**Aim A:**
Extract the rows from the line containing "Contact Element type: text (1011, 121)" through the last row, both ends included, and repeat them verbatim.

**Excerpted passage:**
* START *

Second, observations on the EIA, for your consideration:
1. This addresses points 1 and 2 of the Points of Order. Apart from the proposed generation of hydropower and the augmentation of irrigation through existing networks, one of the aims of the Pancheshwar Multipurpose Project, is flood-control. Floods are cast as undesirable phenomena, bringing temporary displacement and economic losses to populations settled along the floodplain. Monsoon flows are proposed to be impounded and released in a ‘regulated’ manner, and the costs of the project offset by the projected gains in terms of crops saved from flood waters. The tables on planned releases for irrigation show that zero compulsory monsoon flows are provided for, other than those already required for irrigation in the Lower Sharda Command Area. Even if this ongoing release for irrigation requirements constitutes 30% of the monsoon flows, all of it to be used up in the downstream Command Area, it will not provide the renewing inundation and lateral connectivity that this river in spate does. It hardly bears mention to an Expert Committee, that the casting of floods as an undesirable phenomenon to be controlled, is an obsolete and tired ontology. As an intervention, it is amply demonstrated by experience to be environmentally disastrous. We know that in essence, seasonal flow variations are what constitute and characterize a river. All life in and around aquatic and riparian ecosystems have evolved their life-cycles and survival strategies in anticipation of these variations. Drastic modifications in natural flow variations will have drastic impacts.

* END *

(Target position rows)
* START *

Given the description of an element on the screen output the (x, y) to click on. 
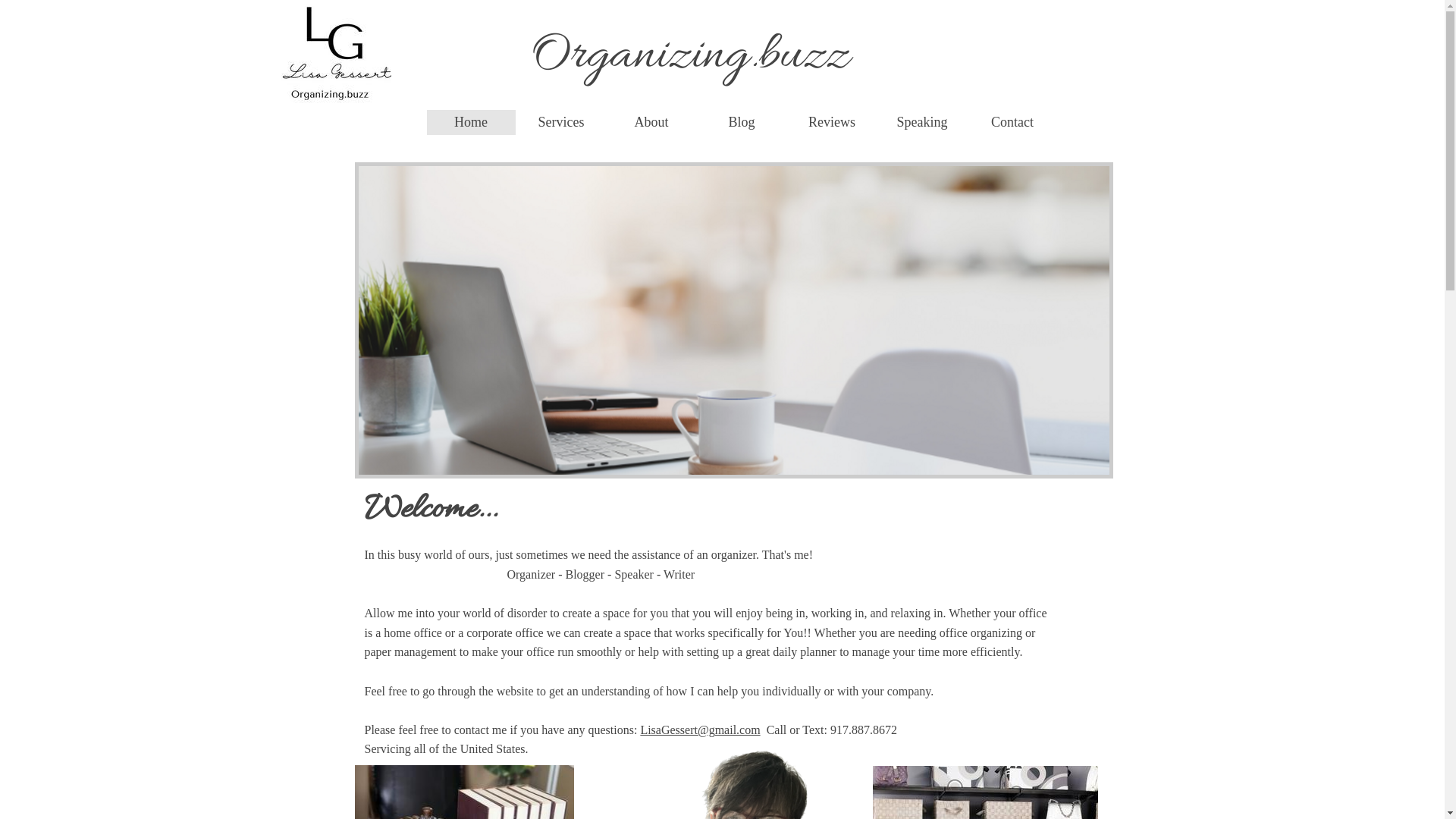
Contact Element type: text (1011, 121)
About Element type: text (650, 121)
Blog Element type: text (741, 121)
Speaking Element type: text (922, 121)
Home Element type: text (470, 121)
Services Element type: text (561, 121)
Reviews Element type: text (831, 121)
LisaGessert@g Element type: text (677, 729)
mail.com Element type: text (737, 729)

* END *

**Aim B:**
In the passage on the Pancheshwar Multipurpose Project, what project aim is named besides hydropower generation and irrigation augmentation?

**Complete answer A:**
Contact Element type: text (1011, 121)
About Element type: text (650, 121)
Blog Element type: text (741, 121)
Speaking Element type: text (922, 121)
Home Element type: text (470, 121)
Services Element type: text (561, 121)
Reviews Element type: text (831, 121)
LisaGessert@g Element type: text (677, 729)
mail.com Element type: text (737, 729)

**Complete answer B:**
Flood-control.